MANILA, Philippines – The Bangko Sentral ng Pilipinas (BSP) announced the further easing of foreign exchange rules, this time covering non-banks with quasi-banking functions (NBQBs).
BSP Governor Amando Tetangco Jr. said in a statement the Monetary Board has approved the lifting of prior BSP approval and registration requirements for loans to be obtained by (NBQBs) from offshore sources, offshore banking units and foreign currency deposit units (FCDUs) of banks.
The BSP said the lifting of the approval and registration requirements for borrowings of NBQBs would take effect on Sept. 15 together with the other liberalization measures approved by the regulator last week.
BSP Deputy Governor Diwa Guinigundo told reporters the new policy would facilitate borrowing transactions of NBQBs to fund their operations and projects and better contribute to economic growth.
Guinigundo explained the transactions would still be covered by the reportorial requirements under the Manual of Regulations on Foreign Exchange Transactions.
NBQBs are financial institutions that do not have full banking license but they facilitate bank-related financial services such as investment, risk pooling, contractual savings and market brokering.
Business ( Article MRec ), pagematch: 1, sectionmatch: 1
These financial institutions are authorized by BSP to borrow funds from 20 or more lenders for their own account through issuances, endorsement or assignment with recourse or acceptance of deposit substitutes for purposes of re-lending or purchasing receivables and other obligations.
Tetangco said the BSP would continue to study and adopt policy reforms given prevailing conditions as well as projected trends and developments onshore and offshore.
Last week, the BSP further relaxed foreign exchange rules by allowing Philippine residents – both natural-born Filipinos and foreigners residing in the country – to purchase up to $500,000 in foreign exchange “without supporting documentation.”

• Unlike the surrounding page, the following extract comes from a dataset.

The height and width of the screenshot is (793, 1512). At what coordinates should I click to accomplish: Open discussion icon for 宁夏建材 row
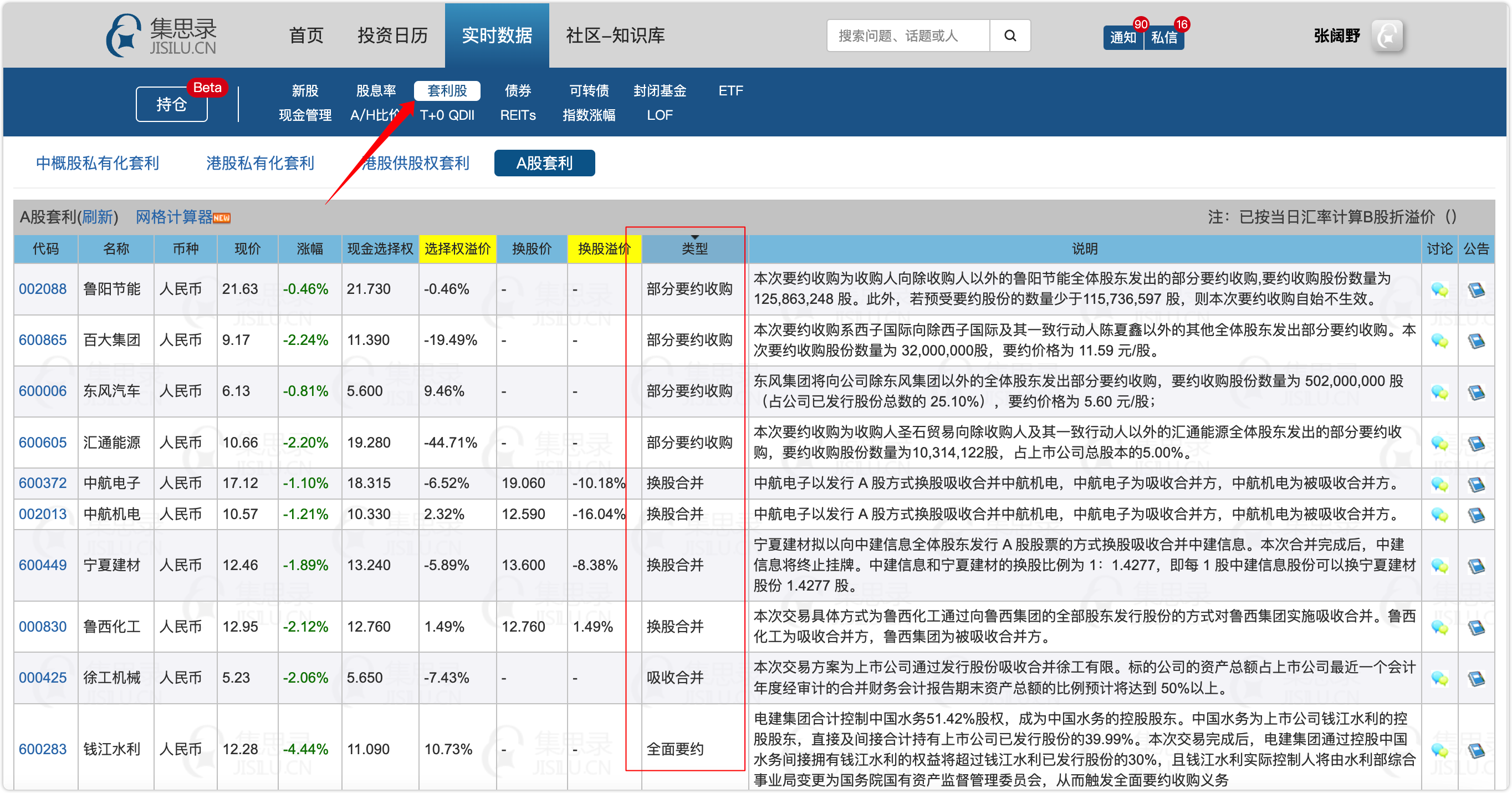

This was more than four times than the original $120,000 cap. For companies, the limit was at a higher $1 million.
Likewise, the BSP allowed travelers to deposit foreign exchange purchased from banks for their use abroad in their foreign currency deposit unit (FCDU) accounts.
The central bank also raised the legal tender that may be brought in and out of the country was also raised to P50,000 from just P10,000.
“This intends to provide greater convenience to travelers to and from the Philippines and allow settlement of obligations in jurisdictions outside the Philippines,” the central bank said.
The prohibition on selling other currencies by banks to corporations for transactions onshore was also lifted.
FCDU loans may also be availed of without prior registration or BSP approval.
“This is in line with the BSP’s thrust to facilitate access of the private sector to bank financing,” it said.
The BSP has been adopting measures to ease foreign exchange and documentary requirements on sending money abroad to lure depositors back to the banks.